*** Begin section ***
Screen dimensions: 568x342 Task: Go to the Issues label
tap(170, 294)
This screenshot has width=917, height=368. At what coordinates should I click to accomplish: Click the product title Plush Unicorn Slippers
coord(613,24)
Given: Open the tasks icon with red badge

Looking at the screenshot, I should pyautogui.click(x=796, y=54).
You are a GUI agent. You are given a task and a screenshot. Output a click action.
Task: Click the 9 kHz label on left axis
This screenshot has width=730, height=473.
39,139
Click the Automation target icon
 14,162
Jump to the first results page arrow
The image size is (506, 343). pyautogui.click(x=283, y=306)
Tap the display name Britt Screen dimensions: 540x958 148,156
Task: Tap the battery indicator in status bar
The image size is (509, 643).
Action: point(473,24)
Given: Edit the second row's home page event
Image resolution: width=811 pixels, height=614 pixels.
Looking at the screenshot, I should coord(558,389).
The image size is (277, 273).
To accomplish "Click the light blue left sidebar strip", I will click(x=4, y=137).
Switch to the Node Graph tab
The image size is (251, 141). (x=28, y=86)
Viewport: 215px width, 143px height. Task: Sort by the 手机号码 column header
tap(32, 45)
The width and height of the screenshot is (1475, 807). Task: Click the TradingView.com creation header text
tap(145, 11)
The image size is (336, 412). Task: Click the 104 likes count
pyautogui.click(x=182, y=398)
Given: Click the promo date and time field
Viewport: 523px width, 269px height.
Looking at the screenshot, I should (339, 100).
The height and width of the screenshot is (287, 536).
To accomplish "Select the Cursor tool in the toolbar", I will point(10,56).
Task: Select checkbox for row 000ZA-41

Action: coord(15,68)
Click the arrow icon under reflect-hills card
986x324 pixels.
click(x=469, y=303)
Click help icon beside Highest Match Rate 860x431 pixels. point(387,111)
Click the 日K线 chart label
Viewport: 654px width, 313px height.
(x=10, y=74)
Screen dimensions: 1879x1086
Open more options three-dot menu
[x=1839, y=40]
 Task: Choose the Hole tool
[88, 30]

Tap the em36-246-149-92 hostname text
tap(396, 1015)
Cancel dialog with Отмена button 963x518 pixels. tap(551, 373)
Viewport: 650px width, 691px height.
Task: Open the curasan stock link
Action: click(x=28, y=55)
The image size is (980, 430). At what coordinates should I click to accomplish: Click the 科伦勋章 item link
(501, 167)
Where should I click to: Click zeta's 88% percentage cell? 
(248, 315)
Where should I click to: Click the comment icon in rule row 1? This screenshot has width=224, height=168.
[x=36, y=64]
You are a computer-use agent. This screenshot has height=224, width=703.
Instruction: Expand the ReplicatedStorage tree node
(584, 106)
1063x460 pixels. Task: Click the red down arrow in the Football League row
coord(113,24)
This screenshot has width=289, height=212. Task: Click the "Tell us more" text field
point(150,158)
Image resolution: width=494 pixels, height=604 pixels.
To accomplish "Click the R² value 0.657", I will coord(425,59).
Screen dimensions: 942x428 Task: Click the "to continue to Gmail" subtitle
*** End section ***
=== Brief ===
Give an exact repetition of all the material.

=== Task output ===
Screen dimensions: 568x342 Task: Go to the Issues label
tap(170, 294)
This screenshot has width=917, height=368. At what coordinates should I click to accomplish: Click the product title Plush Unicorn Slippers
coord(613,24)
Given: Open the tasks icon with red badge

Looking at the screenshot, I should pyautogui.click(x=796, y=54).
You are a GUI agent. You are given a task and a screenshot. Output a click action.
Task: Click the 9 kHz label on left axis
This screenshot has width=730, height=473.
39,139
Click the Automation target icon
 14,162
Jump to the first results page arrow
The image size is (506, 343). pyautogui.click(x=283, y=306)
Tap the display name Britt Screen dimensions: 540x958 148,156
Task: Tap the battery indicator in status bar
The image size is (509, 643).
Action: point(473,24)
Given: Edit the second row's home page event
Image resolution: width=811 pixels, height=614 pixels.
Looking at the screenshot, I should coord(558,389).
The image size is (277, 273).
To accomplish "Click the light blue left sidebar strip", I will click(x=4, y=137).
Switch to the Node Graph tab
The image size is (251, 141). (x=28, y=86)
Viewport: 215px width, 143px height. Task: Sort by the 手机号码 column header
tap(32, 45)
The width and height of the screenshot is (1475, 807). Task: Click the TradingView.com creation header text
tap(145, 11)
The image size is (336, 412). Task: Click the 104 likes count
pyautogui.click(x=182, y=398)
Given: Click the promo date and time field
Viewport: 523px width, 269px height.
Looking at the screenshot, I should (339, 100).
The height and width of the screenshot is (287, 536).
To accomplish "Select the Cursor tool in the toolbar", I will point(10,56).
Task: Select checkbox for row 000ZA-41

Action: coord(15,68)
Click the arrow icon under reflect-hills card
986x324 pixels.
click(x=469, y=303)
Click help icon beside Highest Match Rate 860x431 pixels. point(387,111)
Click the 日K线 chart label
Viewport: 654px width, 313px height.
(x=10, y=74)
Screen dimensions: 1879x1086
Open more options three-dot menu
[x=1839, y=40]
 Task: Choose the Hole tool
[88, 30]

Tap the em36-246-149-92 hostname text
tap(396, 1015)
Cancel dialog with Отмена button 963x518 pixels. tap(551, 373)
Viewport: 650px width, 691px height.
Task: Open the curasan stock link
Action: click(x=28, y=55)
The image size is (980, 430). At what coordinates should I click to accomplish: Click the 科伦勋章 item link
(501, 167)
Where should I click to: Click zeta's 88% percentage cell? 
(248, 315)
Where should I click to: Click the comment icon in rule row 1? This screenshot has width=224, height=168.
[x=36, y=64]
You are a computer-use agent. This screenshot has height=224, width=703.
Instruction: Expand the ReplicatedStorage tree node
(584, 106)
1063x460 pixels. Task: Click the red down arrow in the Football League row
coord(113,24)
This screenshot has width=289, height=212. Task: Click the "Tell us more" text field
point(150,158)
Image resolution: width=494 pixels, height=604 pixels.
To accomplish "Click the R² value 0.657", I will coord(425,59).
Screen dimensions: 942x428 Task: Click the "to continue to Gmail" subtitle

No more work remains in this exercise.